*Task to complete*:
Retype every entry exactly, character for character.

[Opening The data section]

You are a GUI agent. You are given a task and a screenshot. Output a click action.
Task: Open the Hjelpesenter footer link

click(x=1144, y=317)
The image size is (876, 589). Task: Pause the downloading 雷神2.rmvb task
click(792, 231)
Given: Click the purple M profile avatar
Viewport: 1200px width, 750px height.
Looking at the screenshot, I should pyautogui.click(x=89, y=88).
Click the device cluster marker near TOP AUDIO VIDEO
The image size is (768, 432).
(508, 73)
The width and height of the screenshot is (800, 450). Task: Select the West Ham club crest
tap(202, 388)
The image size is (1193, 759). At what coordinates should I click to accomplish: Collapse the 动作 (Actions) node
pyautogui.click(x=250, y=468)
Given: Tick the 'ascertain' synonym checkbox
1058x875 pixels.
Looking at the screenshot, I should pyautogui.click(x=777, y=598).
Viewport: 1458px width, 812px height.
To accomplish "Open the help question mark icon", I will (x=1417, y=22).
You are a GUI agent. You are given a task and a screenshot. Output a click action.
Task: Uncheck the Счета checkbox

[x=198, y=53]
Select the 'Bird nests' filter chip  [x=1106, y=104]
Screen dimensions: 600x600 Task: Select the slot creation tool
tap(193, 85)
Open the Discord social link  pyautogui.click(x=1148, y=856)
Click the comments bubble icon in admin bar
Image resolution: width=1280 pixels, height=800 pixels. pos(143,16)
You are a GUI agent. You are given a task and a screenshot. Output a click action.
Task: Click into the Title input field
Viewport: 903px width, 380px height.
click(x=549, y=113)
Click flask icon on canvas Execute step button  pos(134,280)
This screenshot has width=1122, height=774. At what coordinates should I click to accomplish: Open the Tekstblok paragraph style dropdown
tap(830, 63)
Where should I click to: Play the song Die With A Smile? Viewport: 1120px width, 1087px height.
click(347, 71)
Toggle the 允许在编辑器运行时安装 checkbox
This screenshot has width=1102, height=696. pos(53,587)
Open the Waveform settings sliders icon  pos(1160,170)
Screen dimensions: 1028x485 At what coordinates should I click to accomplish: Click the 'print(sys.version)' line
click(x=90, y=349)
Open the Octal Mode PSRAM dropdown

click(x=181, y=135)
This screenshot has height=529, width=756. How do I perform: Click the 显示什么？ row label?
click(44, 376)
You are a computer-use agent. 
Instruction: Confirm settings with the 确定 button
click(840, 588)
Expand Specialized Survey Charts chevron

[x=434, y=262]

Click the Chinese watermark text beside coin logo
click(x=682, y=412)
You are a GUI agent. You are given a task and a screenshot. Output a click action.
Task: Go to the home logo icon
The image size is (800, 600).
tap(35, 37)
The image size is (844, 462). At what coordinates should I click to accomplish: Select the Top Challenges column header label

[Closing The data section]

*Result below*:
You are a GUI agent. You are given a task and a screenshot. Output a click action.
Task: Open the Hjelpesenter footer link

click(x=1144, y=317)
The image size is (876, 589). Task: Pause the downloading 雷神2.rmvb task
click(792, 231)
Given: Click the purple M profile avatar
Viewport: 1200px width, 750px height.
Looking at the screenshot, I should pyautogui.click(x=89, y=88).
Click the device cluster marker near TOP AUDIO VIDEO
The image size is (768, 432).
(508, 73)
The width and height of the screenshot is (800, 450). Task: Select the West Ham club crest
tap(202, 388)
The image size is (1193, 759). At what coordinates should I click to accomplish: Collapse the 动作 (Actions) node
pyautogui.click(x=250, y=468)
Given: Tick the 'ascertain' synonym checkbox
1058x875 pixels.
Looking at the screenshot, I should pyautogui.click(x=777, y=598).
Viewport: 1458px width, 812px height.
To accomplish "Open the help question mark icon", I will (x=1417, y=22).
You are a GUI agent. You are given a task and a screenshot. Output a click action.
Task: Uncheck the Счета checkbox

[x=198, y=53]
Select the 'Bird nests' filter chip  [x=1106, y=104]
Screen dimensions: 600x600 Task: Select the slot creation tool
tap(193, 85)
Open the Discord social link  pyautogui.click(x=1148, y=856)
Click the comments bubble icon in admin bar
Image resolution: width=1280 pixels, height=800 pixels. pos(143,16)
You are a GUI agent. You are given a task and a screenshot. Output a click action.
Task: Click into the Title input field
Viewport: 903px width, 380px height.
click(x=549, y=113)
Click flask icon on canvas Execute step button  pos(134,280)
This screenshot has width=1122, height=774. At what coordinates should I click to accomplish: Open the Tekstblok paragraph style dropdown
tap(830, 63)
Where should I click to: Play the song Die With A Smile? Viewport: 1120px width, 1087px height.
click(347, 71)
Toggle the 允许在编辑器运行时安装 checkbox
This screenshot has width=1102, height=696. pos(53,587)
Open the Waveform settings sliders icon  pos(1160,170)
Screen dimensions: 1028x485 At what coordinates should I click to accomplish: Click the 'print(sys.version)' line
click(x=90, y=349)
Open the Octal Mode PSRAM dropdown

click(x=181, y=135)
This screenshot has height=529, width=756. How do I perform: Click the 显示什么？ row label?
click(44, 376)
You are a computer-use agent. 
Instruction: Confirm settings with the 确定 button
click(840, 588)
Expand Specialized Survey Charts chevron

[x=434, y=262]

Click the Chinese watermark text beside coin logo
click(x=682, y=412)
You are a GUI agent. You are given a task and a screenshot. Output a click action.
Task: Go to the home logo icon
The image size is (800, 600).
tap(35, 37)
The image size is (844, 462). At what coordinates should I click to accomplish: Select the Top Challenges column header label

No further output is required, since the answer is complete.